Istri mau cerai tapi suami tidak mauIstri mau cerai tapi suami tidak mau

"Istri mau cerai tapi suami tidak mau", adalah salah satu permasalahan yang dihadapi sebagian orang terutama pihak istri yang ingin menggugat cerai suami. Menjawab pertanyaan Istri mau cerai tapi suami tidak mau akan dijawab dalam artikel dibawah ini, lengkap dengan panduan langkah-langkah yang harus diikuti agar gugatan perceraian di pengadilan dikabulkan. Jangan lewatkan artikel ini karena dibuat oleh praktisi hukum pengacara perceraian yang berpengalaman menangani kasus-kasus gugatan perceraian di pengadilan agama dan pengadilan negeri.

Apabila istri berkehendak bercerai namun suami menolak, untuk menjawab permasalahan ini pertama-tama perlu diketahui terlebih dahulu agama dari pasangan suami istri tersebut sebab ini berkaitan dengan pengadilan mana yang berwenang. 

Bagi pasangan yang beragama Islam, pengadilan yang berwenang memeriksa dan mengadili perkara perceraian adalah pengadilan agama.
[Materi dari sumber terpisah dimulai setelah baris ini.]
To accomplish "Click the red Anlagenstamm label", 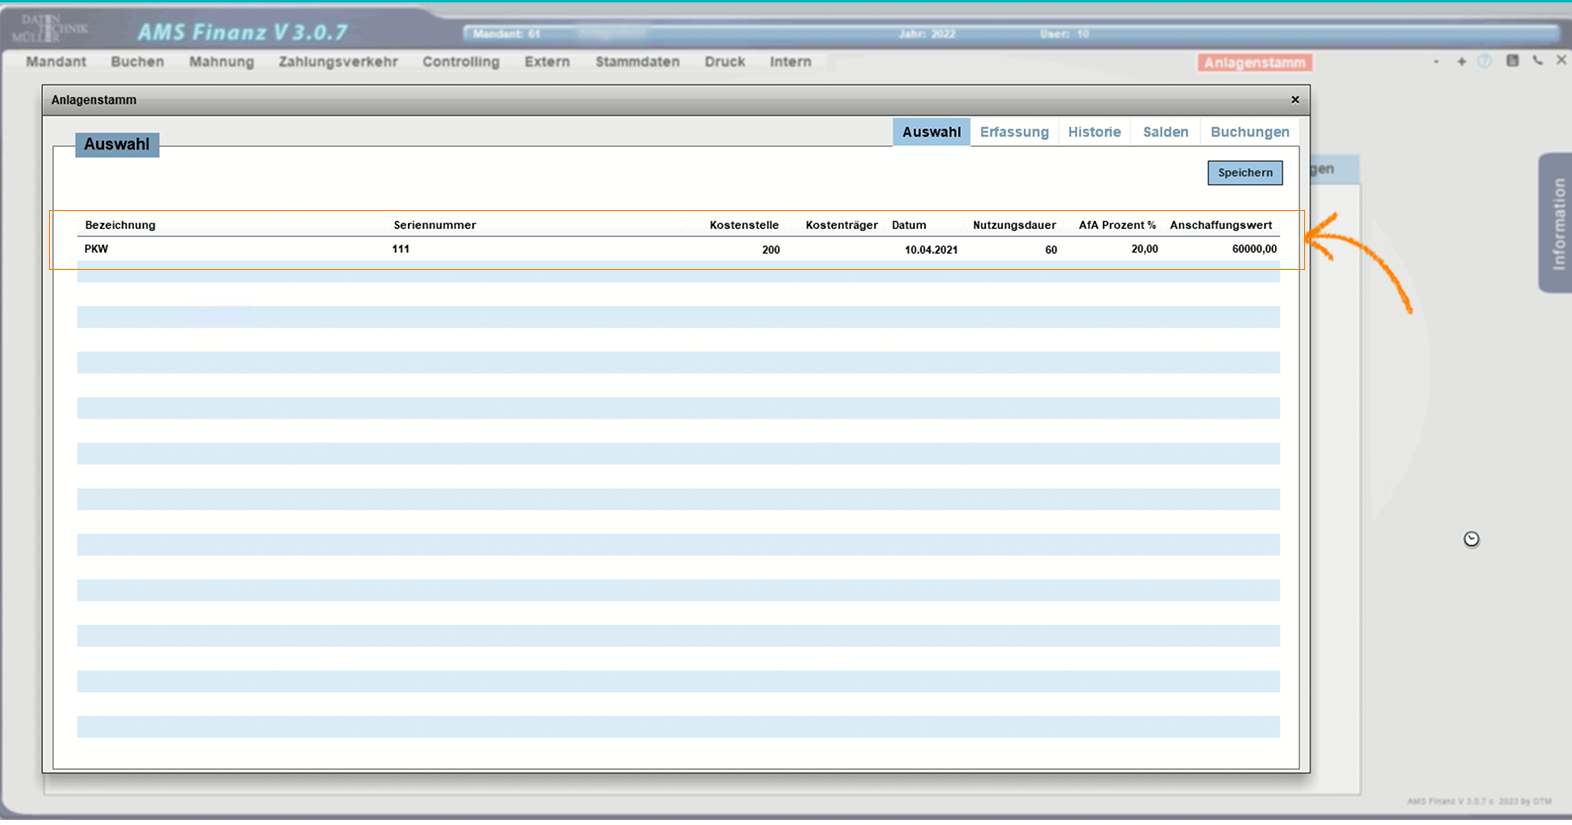I will (1254, 63).
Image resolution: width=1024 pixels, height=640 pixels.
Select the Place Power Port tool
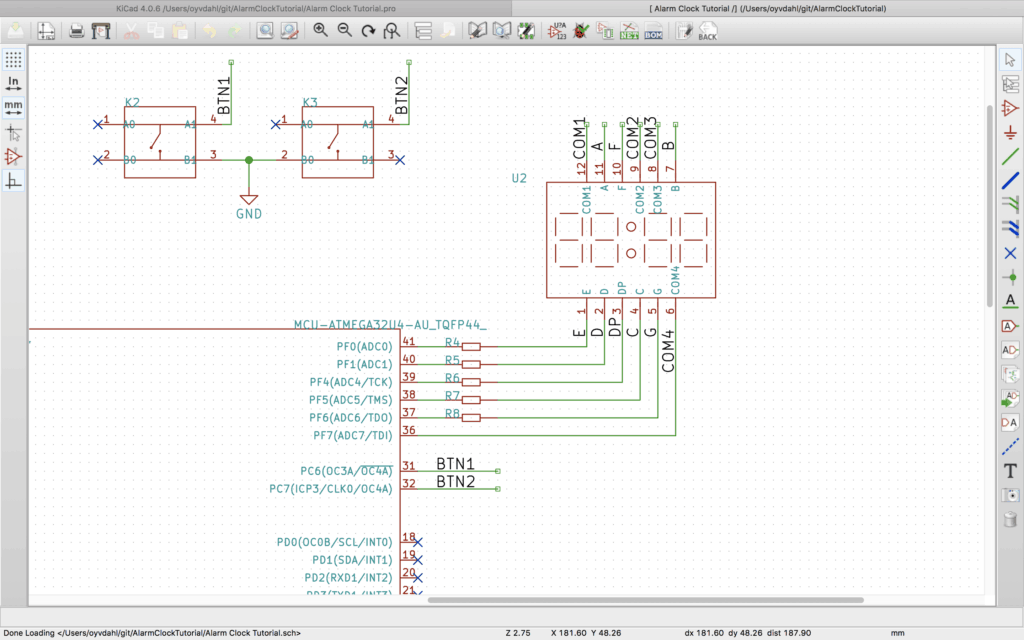[1012, 134]
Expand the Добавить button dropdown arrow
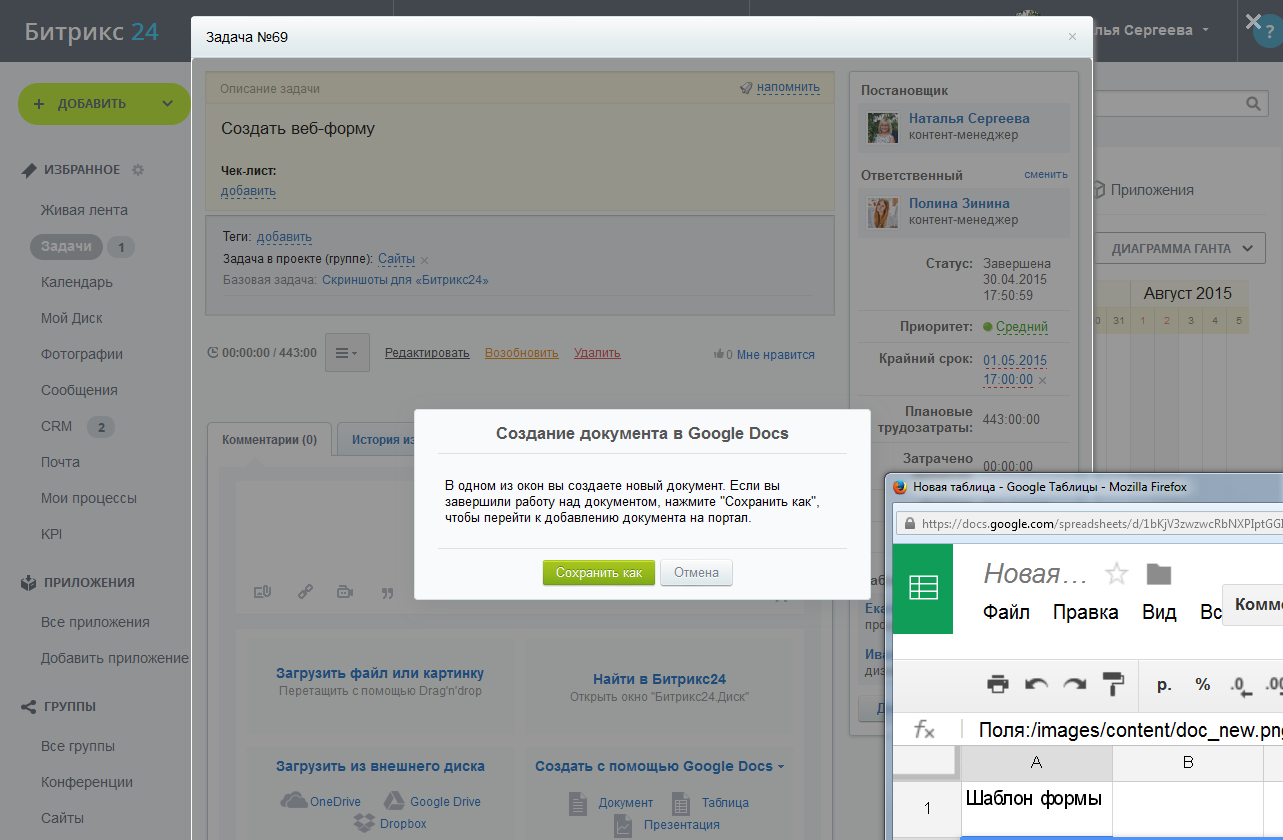Screen dimensions: 1283x840 click(x=167, y=103)
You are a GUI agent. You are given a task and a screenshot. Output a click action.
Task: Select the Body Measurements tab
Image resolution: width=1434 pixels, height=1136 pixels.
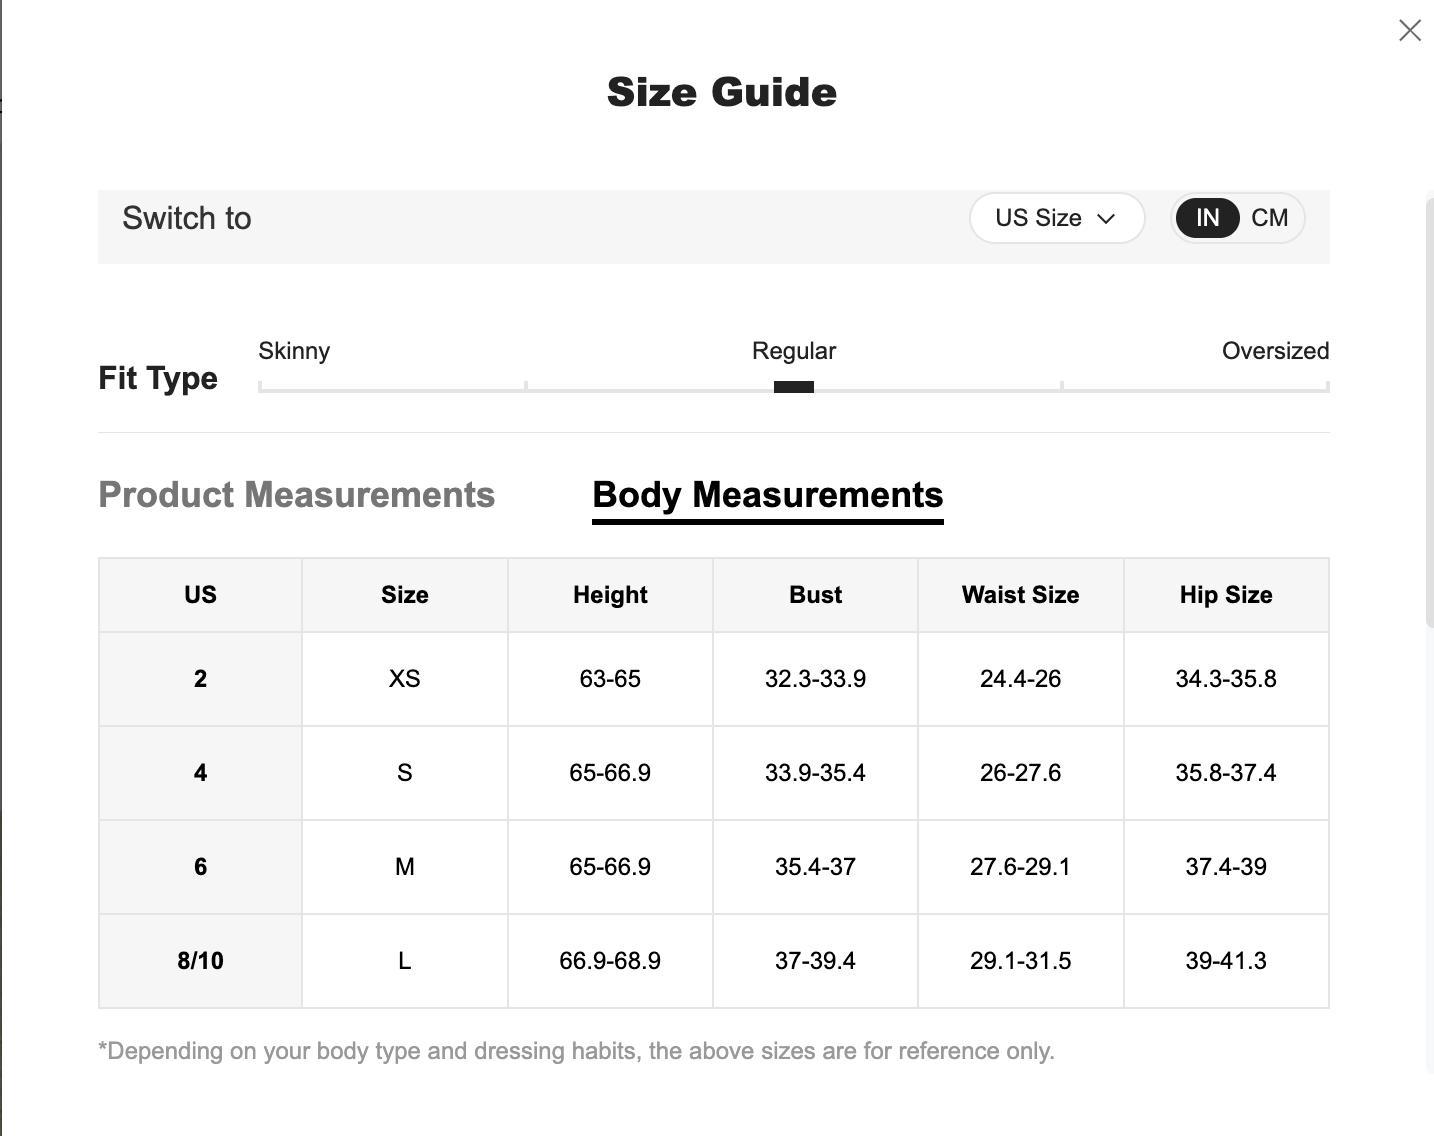coord(767,495)
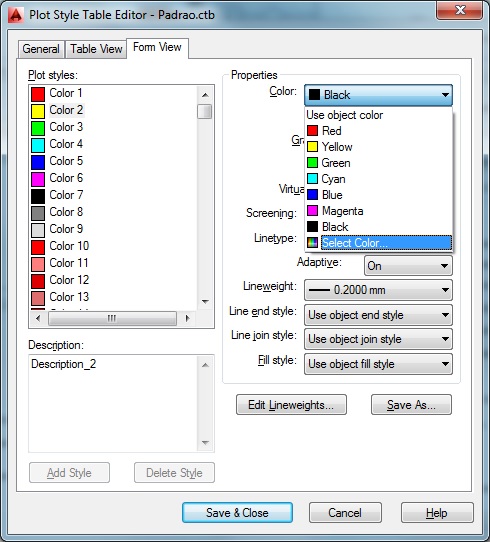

Sedangkan bagi pasangan yang beragama selain Islam, maka pengadilan yang berwenang memeriksa dan mengadili perkara perceraiannya adalah pengadilan negeri.

Berikut adalah enam langkah guna menyelesaikan permasalahan tersebut diatas dan sebagai jawaban atas pertanyaan bagaimana mengetasi persoalan hukum"Istri mau cerai tapi suami tidak mau", :

Langkah Pertama. Sebelum pasangan memutuskan untuk mengajukan perceraian di pengadilan, sebaiknya menempuh langkah musyawarah keluarga yang bertujuan untuk merukunkan kembali pasangan suami istri tersebut. Musyawarah keluarga sebaiknya dilaksanakan oleh orang tua suami dan orang tua istri dan keluarga dekatnya seperti kakak, adik, paman atau keluarga dekat lainnya.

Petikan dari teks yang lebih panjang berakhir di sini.